§ **SUPPLIED INFORMATION**:
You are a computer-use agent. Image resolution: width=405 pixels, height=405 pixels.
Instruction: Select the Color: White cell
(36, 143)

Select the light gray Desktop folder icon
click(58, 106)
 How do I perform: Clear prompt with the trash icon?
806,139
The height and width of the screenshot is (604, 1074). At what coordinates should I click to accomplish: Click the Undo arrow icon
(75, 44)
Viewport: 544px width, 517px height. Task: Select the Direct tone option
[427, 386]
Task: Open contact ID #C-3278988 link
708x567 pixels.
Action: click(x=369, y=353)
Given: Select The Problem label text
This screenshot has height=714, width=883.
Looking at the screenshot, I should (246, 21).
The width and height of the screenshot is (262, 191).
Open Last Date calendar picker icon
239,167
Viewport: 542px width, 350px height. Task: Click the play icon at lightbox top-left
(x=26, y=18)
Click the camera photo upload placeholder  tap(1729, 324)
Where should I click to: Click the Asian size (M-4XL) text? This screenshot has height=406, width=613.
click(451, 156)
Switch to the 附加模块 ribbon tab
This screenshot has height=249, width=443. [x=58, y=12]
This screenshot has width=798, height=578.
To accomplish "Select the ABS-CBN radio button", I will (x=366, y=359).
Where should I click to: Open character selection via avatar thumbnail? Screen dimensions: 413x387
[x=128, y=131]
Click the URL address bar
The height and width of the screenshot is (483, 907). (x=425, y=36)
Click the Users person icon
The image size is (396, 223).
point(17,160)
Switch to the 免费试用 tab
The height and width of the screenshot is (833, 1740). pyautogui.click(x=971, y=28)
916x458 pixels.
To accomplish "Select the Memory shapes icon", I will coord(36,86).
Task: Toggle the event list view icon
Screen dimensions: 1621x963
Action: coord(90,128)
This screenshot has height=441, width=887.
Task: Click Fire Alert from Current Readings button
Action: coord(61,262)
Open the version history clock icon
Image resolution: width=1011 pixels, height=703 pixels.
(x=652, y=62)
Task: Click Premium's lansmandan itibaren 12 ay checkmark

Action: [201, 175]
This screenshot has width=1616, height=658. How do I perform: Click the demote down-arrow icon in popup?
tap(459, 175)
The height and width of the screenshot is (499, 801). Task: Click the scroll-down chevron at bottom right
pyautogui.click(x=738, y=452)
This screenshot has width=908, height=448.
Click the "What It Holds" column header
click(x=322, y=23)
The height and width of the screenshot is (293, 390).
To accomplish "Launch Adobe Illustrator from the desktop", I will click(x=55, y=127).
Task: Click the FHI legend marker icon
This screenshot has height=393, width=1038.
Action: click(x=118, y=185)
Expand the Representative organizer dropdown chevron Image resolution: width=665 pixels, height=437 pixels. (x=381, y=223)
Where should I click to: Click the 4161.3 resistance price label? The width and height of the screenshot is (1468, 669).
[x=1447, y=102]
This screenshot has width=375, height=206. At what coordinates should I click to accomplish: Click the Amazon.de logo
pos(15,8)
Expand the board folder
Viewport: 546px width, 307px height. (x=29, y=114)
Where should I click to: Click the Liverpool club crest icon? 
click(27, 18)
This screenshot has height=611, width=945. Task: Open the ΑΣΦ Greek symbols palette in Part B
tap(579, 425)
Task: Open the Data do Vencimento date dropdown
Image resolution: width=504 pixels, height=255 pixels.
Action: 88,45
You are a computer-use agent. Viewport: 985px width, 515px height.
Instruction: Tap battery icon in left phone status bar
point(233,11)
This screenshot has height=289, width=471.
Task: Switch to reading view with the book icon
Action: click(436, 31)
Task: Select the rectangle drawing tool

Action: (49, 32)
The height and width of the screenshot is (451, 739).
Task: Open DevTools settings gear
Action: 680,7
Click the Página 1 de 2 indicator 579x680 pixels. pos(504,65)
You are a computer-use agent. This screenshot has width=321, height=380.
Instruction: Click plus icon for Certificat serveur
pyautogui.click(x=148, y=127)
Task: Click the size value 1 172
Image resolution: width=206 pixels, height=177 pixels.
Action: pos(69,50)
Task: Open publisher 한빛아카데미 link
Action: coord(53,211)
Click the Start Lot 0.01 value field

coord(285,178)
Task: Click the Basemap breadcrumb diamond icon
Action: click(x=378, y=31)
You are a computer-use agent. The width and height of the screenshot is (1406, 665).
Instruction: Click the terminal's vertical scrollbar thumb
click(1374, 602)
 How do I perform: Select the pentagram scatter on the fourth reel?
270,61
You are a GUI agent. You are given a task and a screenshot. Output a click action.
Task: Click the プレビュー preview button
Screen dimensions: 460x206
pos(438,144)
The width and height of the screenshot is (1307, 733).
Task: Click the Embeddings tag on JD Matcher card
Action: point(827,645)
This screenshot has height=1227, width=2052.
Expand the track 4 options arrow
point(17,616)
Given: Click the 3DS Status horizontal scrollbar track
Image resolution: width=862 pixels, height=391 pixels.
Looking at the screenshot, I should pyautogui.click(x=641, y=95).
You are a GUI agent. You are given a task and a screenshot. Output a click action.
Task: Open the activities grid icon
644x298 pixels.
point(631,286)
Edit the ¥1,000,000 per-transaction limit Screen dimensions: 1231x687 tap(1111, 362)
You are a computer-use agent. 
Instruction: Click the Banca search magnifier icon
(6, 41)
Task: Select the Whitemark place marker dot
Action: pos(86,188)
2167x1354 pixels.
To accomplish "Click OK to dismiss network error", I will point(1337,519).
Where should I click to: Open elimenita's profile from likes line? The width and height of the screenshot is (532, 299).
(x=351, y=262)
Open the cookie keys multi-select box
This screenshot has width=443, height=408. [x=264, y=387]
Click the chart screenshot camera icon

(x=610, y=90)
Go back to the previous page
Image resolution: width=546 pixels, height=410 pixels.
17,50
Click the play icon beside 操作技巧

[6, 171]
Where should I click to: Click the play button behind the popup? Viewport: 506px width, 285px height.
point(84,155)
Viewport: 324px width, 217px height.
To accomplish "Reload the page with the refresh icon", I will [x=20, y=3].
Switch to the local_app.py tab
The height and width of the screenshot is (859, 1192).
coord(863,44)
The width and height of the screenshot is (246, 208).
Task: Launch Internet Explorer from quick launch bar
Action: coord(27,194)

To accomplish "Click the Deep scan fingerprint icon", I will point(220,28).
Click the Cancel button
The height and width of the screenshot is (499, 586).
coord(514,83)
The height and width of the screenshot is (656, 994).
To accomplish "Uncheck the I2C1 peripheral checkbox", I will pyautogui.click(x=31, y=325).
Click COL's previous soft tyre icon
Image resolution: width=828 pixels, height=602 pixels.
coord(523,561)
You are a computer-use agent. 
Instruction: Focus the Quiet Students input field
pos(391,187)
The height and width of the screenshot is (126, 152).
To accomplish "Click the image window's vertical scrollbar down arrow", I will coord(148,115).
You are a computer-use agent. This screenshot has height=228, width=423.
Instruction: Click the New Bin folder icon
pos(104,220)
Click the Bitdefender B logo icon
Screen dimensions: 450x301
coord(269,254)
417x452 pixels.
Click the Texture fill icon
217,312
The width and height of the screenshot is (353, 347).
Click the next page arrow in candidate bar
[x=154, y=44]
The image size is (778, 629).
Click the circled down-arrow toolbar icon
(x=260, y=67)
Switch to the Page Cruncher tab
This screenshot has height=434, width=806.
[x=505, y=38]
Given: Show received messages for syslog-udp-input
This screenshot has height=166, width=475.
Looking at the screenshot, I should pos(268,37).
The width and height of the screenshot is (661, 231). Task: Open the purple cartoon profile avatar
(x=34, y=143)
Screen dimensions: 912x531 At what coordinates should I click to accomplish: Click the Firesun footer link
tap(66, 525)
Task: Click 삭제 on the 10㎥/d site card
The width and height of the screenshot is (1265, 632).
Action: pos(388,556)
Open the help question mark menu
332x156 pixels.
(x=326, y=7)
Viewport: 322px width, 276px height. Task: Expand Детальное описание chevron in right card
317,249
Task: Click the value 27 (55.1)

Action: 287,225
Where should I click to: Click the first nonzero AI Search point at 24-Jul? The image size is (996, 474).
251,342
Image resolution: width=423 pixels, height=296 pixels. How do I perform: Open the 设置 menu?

§ **TASK STATEMENT**: Reproduce verbatim the rows from the line containing "How do I perform: Select" up to and including the line containing "I will point(1337,519).".

§ **WORKED ANSWER**:
 How do I perform: Select the pentagram scatter on the fourth reel?
270,61
You are a GUI agent. You are given a task and a screenshot. Output a click action.
Task: Click the プレビュー preview button
Screen dimensions: 460x206
pos(438,144)
The width and height of the screenshot is (1307, 733).
Task: Click the Embeddings tag on JD Matcher card
Action: point(827,645)
This screenshot has height=1227, width=2052.
Expand the track 4 options arrow
point(17,616)
Given: Click the 3DS Status horizontal scrollbar track
Image resolution: width=862 pixels, height=391 pixels.
Looking at the screenshot, I should pyautogui.click(x=641, y=95).
You are a GUI agent. You are given a task and a screenshot. Output a click action.
Task: Open the activities grid icon
644x298 pixels.
point(631,286)
Edit the ¥1,000,000 per-transaction limit Screen dimensions: 1231x687 tap(1111, 362)
You are a computer-use agent. 
Instruction: Click the Banca search magnifier icon
(6, 41)
Task: Select the Whitemark place marker dot
Action: pos(86,188)
2167x1354 pixels.
To accomplish "Click OK to dismiss network error", I will point(1337,519).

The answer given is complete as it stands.